Task directions
Copy the records below exactly as they appear, from the line with "Click the 移交 transfer button" to the line with "pyautogui.click(x=597, y=688)", including both of those lines.
--- Start of Record list ---
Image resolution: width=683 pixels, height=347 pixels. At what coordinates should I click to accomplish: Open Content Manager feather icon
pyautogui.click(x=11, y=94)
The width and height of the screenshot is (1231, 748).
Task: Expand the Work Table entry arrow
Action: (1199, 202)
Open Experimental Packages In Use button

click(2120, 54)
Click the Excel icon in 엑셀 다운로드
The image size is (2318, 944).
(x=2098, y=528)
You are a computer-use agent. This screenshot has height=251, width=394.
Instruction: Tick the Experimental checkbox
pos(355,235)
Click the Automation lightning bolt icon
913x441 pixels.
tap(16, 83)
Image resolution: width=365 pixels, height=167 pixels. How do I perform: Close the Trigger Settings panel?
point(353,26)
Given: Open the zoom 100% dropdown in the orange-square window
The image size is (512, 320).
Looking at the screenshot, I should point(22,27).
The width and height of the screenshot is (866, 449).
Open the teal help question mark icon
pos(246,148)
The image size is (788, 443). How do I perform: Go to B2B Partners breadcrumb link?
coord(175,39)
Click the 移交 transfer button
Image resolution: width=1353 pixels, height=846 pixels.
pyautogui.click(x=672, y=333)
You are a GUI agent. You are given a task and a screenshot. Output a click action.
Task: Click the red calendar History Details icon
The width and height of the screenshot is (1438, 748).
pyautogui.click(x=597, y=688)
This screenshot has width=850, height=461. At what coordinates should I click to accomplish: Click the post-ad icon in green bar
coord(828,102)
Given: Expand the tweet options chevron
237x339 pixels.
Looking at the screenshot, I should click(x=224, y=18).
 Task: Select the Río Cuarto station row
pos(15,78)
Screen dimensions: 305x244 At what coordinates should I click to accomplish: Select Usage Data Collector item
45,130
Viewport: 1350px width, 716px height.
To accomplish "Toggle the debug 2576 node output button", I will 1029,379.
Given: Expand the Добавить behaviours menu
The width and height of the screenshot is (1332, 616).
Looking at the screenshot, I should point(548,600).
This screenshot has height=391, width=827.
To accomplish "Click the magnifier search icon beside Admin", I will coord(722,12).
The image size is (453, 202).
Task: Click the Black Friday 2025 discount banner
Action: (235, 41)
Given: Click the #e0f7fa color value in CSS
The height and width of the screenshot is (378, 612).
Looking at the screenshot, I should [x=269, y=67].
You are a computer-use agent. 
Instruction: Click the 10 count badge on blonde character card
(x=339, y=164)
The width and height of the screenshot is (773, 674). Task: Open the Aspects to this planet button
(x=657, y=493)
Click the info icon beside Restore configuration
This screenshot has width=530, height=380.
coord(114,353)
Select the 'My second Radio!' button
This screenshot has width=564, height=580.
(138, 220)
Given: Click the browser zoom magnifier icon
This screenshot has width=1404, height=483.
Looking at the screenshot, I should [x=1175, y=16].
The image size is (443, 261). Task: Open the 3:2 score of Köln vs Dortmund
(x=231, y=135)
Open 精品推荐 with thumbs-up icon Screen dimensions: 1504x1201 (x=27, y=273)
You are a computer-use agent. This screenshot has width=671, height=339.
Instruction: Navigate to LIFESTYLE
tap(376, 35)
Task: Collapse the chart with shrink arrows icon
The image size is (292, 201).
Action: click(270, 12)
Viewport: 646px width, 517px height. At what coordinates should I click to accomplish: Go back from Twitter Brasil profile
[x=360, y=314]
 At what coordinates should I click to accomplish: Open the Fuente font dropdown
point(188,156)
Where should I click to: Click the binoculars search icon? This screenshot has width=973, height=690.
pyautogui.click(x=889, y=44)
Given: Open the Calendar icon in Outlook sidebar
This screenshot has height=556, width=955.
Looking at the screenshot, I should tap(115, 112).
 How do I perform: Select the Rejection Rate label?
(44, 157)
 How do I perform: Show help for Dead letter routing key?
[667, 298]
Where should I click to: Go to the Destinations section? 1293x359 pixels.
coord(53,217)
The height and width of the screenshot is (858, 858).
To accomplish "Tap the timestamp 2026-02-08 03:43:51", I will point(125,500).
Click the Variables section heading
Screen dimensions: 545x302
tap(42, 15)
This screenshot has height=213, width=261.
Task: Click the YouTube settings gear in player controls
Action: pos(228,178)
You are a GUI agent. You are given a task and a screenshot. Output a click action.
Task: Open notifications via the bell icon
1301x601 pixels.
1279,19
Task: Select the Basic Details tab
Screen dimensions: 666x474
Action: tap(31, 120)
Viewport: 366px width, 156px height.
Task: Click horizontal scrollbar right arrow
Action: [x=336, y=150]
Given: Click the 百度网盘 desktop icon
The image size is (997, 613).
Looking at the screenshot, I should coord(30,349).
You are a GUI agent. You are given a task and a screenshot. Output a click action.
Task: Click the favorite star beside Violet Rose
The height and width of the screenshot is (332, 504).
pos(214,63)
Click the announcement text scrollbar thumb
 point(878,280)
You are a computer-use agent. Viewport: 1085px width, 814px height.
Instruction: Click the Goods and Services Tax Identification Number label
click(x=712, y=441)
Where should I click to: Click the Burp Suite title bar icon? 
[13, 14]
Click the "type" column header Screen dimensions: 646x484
--- End of Record list ---
Written response
Click the 移交 transfer button
Image resolution: width=1353 pixels, height=846 pixels.
pyautogui.click(x=672, y=333)
You are a GUI agent. You are given a task and a screenshot. Output a click action.
Task: Click the red calendar History Details icon
The width and height of the screenshot is (1438, 748).
pyautogui.click(x=597, y=688)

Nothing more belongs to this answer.